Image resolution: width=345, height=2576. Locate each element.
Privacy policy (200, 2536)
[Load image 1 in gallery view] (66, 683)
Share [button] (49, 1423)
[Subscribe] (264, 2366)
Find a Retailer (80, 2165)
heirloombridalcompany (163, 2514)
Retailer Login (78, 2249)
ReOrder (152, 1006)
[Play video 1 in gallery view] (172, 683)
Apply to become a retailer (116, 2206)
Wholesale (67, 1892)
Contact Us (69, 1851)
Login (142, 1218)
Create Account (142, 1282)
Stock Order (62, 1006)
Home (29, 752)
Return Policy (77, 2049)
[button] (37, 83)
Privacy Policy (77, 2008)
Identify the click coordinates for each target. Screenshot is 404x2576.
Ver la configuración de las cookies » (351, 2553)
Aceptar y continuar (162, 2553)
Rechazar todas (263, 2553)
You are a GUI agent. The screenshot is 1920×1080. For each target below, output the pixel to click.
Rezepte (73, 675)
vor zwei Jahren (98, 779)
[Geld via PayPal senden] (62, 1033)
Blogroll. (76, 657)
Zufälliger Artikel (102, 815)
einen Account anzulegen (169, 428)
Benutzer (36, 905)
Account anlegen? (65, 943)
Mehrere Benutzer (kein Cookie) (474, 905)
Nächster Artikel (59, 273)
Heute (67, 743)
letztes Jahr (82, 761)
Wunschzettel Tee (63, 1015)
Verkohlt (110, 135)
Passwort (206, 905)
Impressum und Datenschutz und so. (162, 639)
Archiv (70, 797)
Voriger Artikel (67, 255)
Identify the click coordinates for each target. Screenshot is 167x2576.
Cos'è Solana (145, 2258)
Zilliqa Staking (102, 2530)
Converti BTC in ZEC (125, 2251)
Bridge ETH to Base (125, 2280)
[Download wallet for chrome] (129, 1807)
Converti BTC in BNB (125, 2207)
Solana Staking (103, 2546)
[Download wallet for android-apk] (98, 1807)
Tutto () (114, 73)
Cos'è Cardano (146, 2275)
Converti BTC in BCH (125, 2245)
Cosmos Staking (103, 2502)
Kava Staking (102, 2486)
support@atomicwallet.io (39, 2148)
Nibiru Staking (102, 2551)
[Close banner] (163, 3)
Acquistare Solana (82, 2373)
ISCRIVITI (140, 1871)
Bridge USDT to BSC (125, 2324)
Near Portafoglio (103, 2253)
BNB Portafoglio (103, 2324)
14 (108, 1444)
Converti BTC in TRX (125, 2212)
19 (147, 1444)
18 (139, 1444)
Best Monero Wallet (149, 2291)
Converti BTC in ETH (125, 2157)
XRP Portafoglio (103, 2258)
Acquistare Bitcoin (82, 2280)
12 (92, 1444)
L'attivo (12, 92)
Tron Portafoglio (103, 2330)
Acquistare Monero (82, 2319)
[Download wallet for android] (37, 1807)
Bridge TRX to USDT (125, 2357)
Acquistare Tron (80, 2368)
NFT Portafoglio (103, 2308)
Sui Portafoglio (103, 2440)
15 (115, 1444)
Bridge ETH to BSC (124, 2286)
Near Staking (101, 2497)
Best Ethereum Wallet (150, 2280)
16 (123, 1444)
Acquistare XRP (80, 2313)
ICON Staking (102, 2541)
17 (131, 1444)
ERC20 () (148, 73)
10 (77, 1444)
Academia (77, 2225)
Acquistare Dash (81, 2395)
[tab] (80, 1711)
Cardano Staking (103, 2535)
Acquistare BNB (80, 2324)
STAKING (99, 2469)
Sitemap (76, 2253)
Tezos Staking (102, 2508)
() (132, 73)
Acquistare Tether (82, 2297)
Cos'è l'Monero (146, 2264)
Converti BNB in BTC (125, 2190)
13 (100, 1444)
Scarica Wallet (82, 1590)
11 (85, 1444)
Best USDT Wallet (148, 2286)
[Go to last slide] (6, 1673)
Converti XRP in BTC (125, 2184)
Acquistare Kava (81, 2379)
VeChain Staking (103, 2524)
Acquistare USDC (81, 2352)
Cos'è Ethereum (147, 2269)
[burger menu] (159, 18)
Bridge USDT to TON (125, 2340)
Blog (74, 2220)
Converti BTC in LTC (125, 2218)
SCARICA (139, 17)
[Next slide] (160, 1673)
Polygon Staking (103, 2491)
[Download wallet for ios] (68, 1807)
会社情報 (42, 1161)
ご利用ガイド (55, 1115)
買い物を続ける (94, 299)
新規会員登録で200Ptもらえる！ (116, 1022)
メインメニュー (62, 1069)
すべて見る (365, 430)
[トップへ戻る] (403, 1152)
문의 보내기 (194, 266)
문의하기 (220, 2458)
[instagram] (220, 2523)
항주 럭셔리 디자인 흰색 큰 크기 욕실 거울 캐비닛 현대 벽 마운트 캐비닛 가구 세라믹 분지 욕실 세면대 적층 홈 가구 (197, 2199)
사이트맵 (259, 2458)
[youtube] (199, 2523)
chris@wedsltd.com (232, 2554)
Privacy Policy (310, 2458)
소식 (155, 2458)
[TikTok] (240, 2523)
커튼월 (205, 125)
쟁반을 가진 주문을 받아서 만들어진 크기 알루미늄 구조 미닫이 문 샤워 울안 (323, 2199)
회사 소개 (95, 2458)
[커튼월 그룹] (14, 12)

Exercise description
Above are the records; repeat exactly the lines from the one holding "10 (77, 1444)" down to the one holding "커튼월 (205, 125)", end lines included.

Completed task
10 (77, 1444)
Academia (77, 2225)
Acquistare Dash (81, 2395)
[tab] (80, 1711)
Cardano Staking (103, 2535)
Acquistare BNB (80, 2324)
STAKING (99, 2469)
Sitemap (76, 2253)
Tezos Staking (102, 2508)
() (132, 73)
Acquistare Tether (82, 2297)
Cos'è l'Monero (146, 2264)
Converti BNB in BTC (125, 2190)
13 (100, 1444)
Scarica Wallet (82, 1590)
11 (85, 1444)
Best USDT Wallet (148, 2286)
[Go to last slide] (6, 1673)
Converti XRP in BTC (125, 2184)
Acquistare Kava (81, 2379)
VeChain Staking (103, 2524)
Acquistare USDC (81, 2352)
Cos'è Ethereum (147, 2269)
[burger menu] (159, 18)
Bridge USDT to TON (125, 2340)
Blog (74, 2220)
Converti BTC in LTC (125, 2218)
SCARICA (139, 17)
[Next slide] (160, 1673)
Polygon Staking (103, 2491)
[Download wallet for ios] (68, 1807)
会社情報 (42, 1161)
ご利用ガイド (55, 1115)
買い物を続ける (94, 299)
新規会員登録で200Ptもらえる！ (116, 1022)
メインメニュー (62, 1069)
すべて見る (365, 430)
[トップへ戻る] (403, 1152)
문의 보내기 (194, 266)
문의하기 (220, 2458)
[instagram] (220, 2523)
항주 럭셔리 디자인 흰색 큰 크기 욕실 거울 캐비닛 현대 벽 마운트 캐비닛 가구 세라믹 분지 욕실 세면대 적층 홈 가구 (197, 2199)
사이트맵 (259, 2458)
[youtube] (199, 2523)
chris@wedsltd.com (232, 2554)
Privacy Policy (310, 2458)
소식 (155, 2458)
[TikTok] (240, 2523)
커튼월 (205, 125)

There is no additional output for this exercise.